Já a segunda causa do aumento da presença brasileira está relacionada ao fato de as empresas se sentirem seguras por estar, em geral, fazendo negócio com o próprio Chávez, não com o setor privado. Elas ganham contratos milionários, associam-se a estatais ou fazem delas seu principal cliente.

"O governo compra 85% dos alimentos brasileiros exportados para a Venezuela", afirmou Fernando Portela, da Câmara de Comércio e Indústria Venezuelano-Brasileira (Cavenbra). Às vezes, o produto brasileiro é embalado e processado, chegando às prateleiras como "produto venezuelano". "Tinha uma época em que até a foto do Chávez eles punham na embalagem", disse Portela.

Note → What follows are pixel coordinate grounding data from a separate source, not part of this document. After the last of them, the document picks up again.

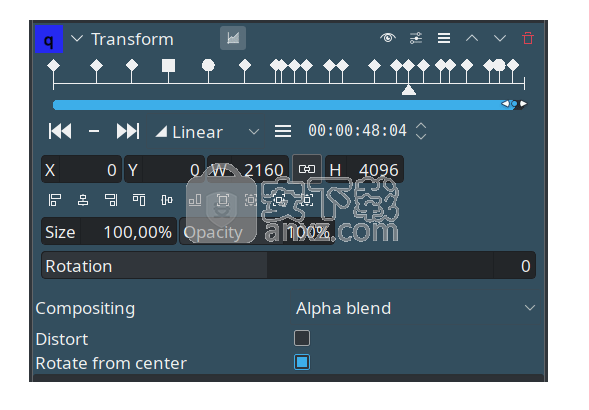Screen dimensions: 589x410
Task: Collapse the Transform effect chevron
Action: (x=77, y=38)
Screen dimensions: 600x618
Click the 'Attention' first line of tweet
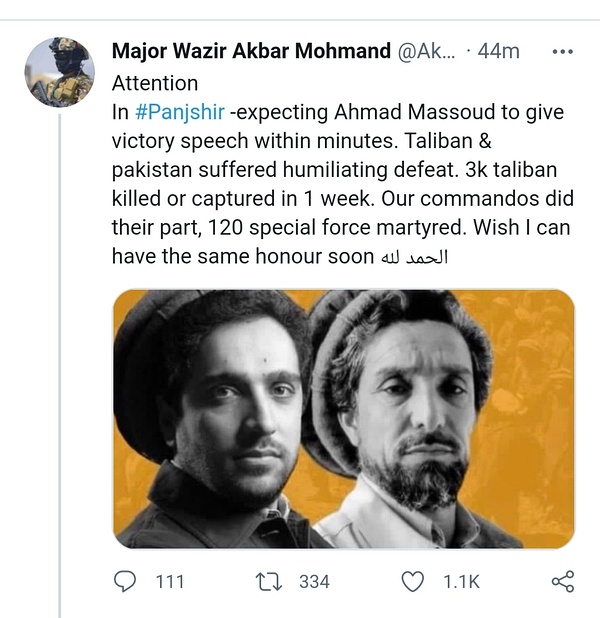(x=155, y=83)
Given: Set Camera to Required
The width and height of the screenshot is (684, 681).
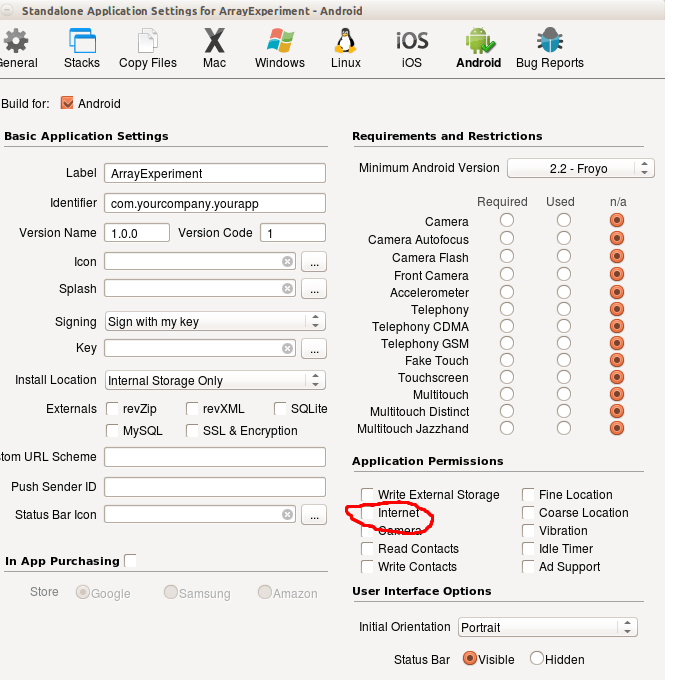Looking at the screenshot, I should pos(507,221).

Os empresários são pragmáticos e evitam o tema político. Tudo por um bom negócio. E o bom negócio, no caso, é garantido pela abundância de algumas matérias-primas e a existência de um mercado forte, cuja demanda não é suprida internamente, como explica Sergio Thiesen, diretor da Braskem. Muitas grandes empresas e empreiteiras estão acostumadas a atuar em lugares instáveis da África, Ásia e Oriente Médio. "Na Venezuela, há a vantagem da proximidade física e cultural", disse Thiesen.

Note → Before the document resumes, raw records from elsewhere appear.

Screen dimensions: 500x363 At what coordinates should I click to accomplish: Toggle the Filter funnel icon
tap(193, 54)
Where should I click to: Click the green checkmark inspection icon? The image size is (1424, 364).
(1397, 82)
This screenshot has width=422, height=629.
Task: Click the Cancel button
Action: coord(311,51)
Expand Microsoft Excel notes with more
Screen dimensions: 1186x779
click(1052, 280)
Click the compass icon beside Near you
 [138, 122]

Chávez costuma se reunir com empresários do Brasil para pedir investimentos. O diretor da Odebrecht na Venezuela, Euzenando Azevedo, é tido como seu "homem de confiança". Em 2008, quando o Equador expulsou a Odebrecht, Chávez saiu em sua defesa. "Na Venezuela, essa empresa tem se comportado bem", disse, lembrando que ela não participou da greve geral em 2002.

OPORTUNIDADES

O "tratamento preferencial", segundo analistas, também cria oportunidades para os empresários brasileiros, que podem comprar a preços baixos ativos de empresas apressadas para deixar a Venezuela. Por sua fábrica em Zulia, com um faturamento estimado em US$ 30 milhões, o Grupo Ultra pagou à americana Arch US$ 7,6 milhões. "O problema, mesmo para os brasileiros, é que Chávez é instável e, na Venezuela, não há instituições que garantam os contratos", disse o analista venezuelano Maxim Ross.

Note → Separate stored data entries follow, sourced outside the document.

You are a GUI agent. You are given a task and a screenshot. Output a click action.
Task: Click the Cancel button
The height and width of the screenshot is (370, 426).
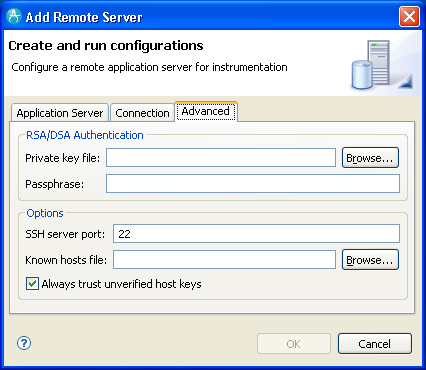pyautogui.click(x=375, y=344)
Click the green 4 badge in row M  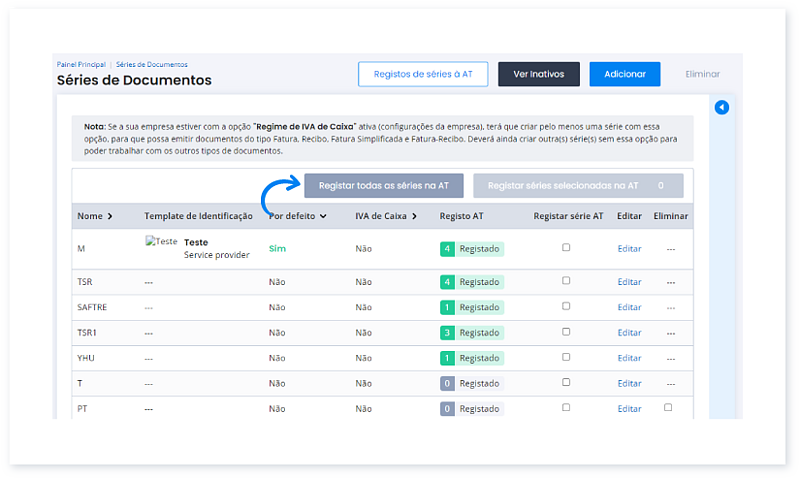[447, 248]
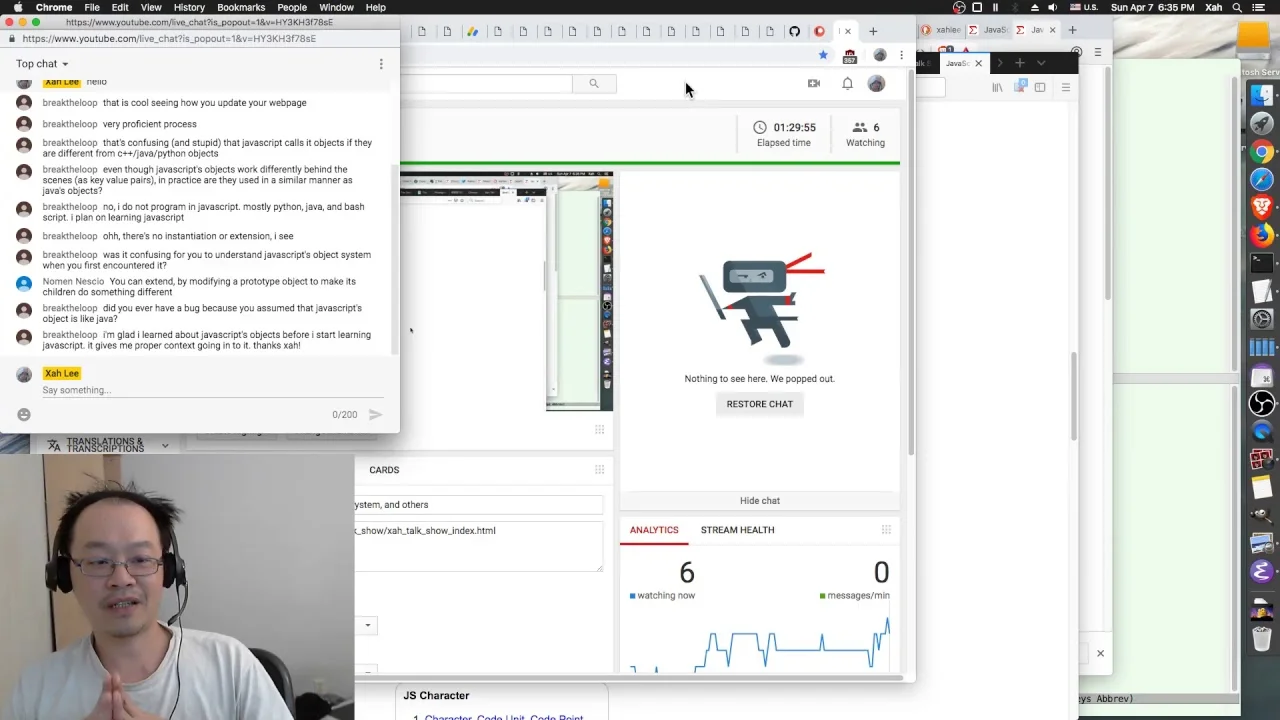Bookmark this page with the star icon
Screen dimensions: 1280x720
point(823,55)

"Acho difícil que as brasileiras sejam nacionalizadas no médio prazo porque elas são bem-vistas por Chávez e há uma parceria estratégica, mas é impossível prever o que aconteceria com uma mudança de governo no Brasil, por exemplo", afirmou Francine Jácome, do Instituto Venezuelano de Estudos Sociais e Políticos

Há dois anos, quando Chávez mudou as regras para a exploração de petróleo, o lucro da Petrobrás no país caiu 42,7%. "Se decidir nacionalizar, ele nacionaliza. Não há o que fazer", disse um executivo. "Chávez tem um projeto socialista e o risco existe. Enquanto isso, trabalhamos e fazemos negócio."